[Prompt]
Quote the records below word for word, please, from the very first line through the one that contains "Screen dimensions: 873x800", and nothing beyond it.

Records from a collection
# # # # # # #

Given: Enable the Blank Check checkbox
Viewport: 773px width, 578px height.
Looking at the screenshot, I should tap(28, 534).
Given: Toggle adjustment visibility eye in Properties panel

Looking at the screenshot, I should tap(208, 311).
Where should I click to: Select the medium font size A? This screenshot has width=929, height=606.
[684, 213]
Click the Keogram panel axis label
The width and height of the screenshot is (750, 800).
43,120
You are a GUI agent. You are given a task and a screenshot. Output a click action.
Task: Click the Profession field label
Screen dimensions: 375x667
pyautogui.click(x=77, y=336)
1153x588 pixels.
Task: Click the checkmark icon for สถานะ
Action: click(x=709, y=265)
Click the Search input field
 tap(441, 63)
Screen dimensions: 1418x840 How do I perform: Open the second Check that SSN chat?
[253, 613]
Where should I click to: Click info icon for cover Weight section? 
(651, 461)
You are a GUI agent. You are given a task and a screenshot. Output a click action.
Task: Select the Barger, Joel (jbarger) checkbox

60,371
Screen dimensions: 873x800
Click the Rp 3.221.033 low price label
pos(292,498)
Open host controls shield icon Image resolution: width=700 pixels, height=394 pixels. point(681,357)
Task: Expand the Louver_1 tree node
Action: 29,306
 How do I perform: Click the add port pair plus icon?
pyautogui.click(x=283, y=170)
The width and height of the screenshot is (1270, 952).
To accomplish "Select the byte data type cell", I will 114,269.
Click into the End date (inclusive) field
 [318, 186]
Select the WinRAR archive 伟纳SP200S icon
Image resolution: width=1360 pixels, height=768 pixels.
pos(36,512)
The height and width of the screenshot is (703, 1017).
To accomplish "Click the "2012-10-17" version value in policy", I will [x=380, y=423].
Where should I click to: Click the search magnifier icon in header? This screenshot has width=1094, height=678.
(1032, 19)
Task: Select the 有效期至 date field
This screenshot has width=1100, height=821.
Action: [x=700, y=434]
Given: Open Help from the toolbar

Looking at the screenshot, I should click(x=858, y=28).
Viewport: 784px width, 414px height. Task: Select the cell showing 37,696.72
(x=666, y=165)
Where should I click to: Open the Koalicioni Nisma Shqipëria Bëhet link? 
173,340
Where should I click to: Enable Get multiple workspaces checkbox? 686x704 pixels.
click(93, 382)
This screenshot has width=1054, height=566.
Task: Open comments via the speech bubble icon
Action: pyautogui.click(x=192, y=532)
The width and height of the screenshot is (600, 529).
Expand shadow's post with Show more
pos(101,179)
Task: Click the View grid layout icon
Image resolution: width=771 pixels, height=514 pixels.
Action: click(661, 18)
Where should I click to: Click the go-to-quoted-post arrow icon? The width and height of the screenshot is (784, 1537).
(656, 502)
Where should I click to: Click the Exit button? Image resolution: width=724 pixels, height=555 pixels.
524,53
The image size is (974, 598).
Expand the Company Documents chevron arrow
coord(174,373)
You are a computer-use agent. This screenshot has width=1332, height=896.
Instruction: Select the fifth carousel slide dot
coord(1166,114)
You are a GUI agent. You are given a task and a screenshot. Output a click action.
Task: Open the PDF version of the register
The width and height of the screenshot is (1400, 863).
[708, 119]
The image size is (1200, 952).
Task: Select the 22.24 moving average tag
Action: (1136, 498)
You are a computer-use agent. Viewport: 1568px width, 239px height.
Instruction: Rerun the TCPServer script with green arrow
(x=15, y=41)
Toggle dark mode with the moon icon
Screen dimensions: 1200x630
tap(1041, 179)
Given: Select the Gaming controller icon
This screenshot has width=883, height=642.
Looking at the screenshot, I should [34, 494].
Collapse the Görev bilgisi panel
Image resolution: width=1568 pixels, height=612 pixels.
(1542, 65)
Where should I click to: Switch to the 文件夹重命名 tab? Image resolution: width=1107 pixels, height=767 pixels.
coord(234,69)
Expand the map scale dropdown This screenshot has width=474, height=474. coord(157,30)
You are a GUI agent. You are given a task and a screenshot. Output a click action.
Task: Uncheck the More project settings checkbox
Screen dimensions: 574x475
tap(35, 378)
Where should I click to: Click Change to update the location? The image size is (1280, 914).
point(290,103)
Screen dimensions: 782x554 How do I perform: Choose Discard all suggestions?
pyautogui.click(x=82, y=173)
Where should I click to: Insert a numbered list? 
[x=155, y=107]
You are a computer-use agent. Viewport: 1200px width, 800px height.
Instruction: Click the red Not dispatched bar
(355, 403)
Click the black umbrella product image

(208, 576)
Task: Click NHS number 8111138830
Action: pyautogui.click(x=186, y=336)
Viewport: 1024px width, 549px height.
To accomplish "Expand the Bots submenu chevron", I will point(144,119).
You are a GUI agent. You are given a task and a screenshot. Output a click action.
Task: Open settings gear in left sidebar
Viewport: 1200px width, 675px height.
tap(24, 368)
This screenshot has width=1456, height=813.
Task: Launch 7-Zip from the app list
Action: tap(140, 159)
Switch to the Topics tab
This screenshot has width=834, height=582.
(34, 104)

# # # # # # #

[Exercise result]
Given: Enable the Blank Check checkbox
Viewport: 773px width, 578px height.
Looking at the screenshot, I should tap(28, 534).
Given: Toggle adjustment visibility eye in Properties panel

Looking at the screenshot, I should tap(208, 311).
Where should I click to: Select the medium font size A? This screenshot has width=929, height=606.
[684, 213]
Click the Keogram panel axis label
The width and height of the screenshot is (750, 800).
43,120
You are a GUI agent. You are given a task and a screenshot. Output a click action.
Task: Click the Profession field label
Screen dimensions: 375x667
pyautogui.click(x=77, y=336)
1153x588 pixels.
Task: Click the checkmark icon for สถานะ
Action: click(x=709, y=265)
Click the Search input field
 tap(441, 63)
Screen dimensions: 1418x840 How do I perform: Open the second Check that SSN chat?
[253, 613]
Where should I click to: Click info icon for cover Weight section? 
(651, 461)
You are a GUI agent. You are given a task and a screenshot. Output a click action.
Task: Select the Barger, Joel (jbarger) checkbox

60,371
Screen dimensions: 873x800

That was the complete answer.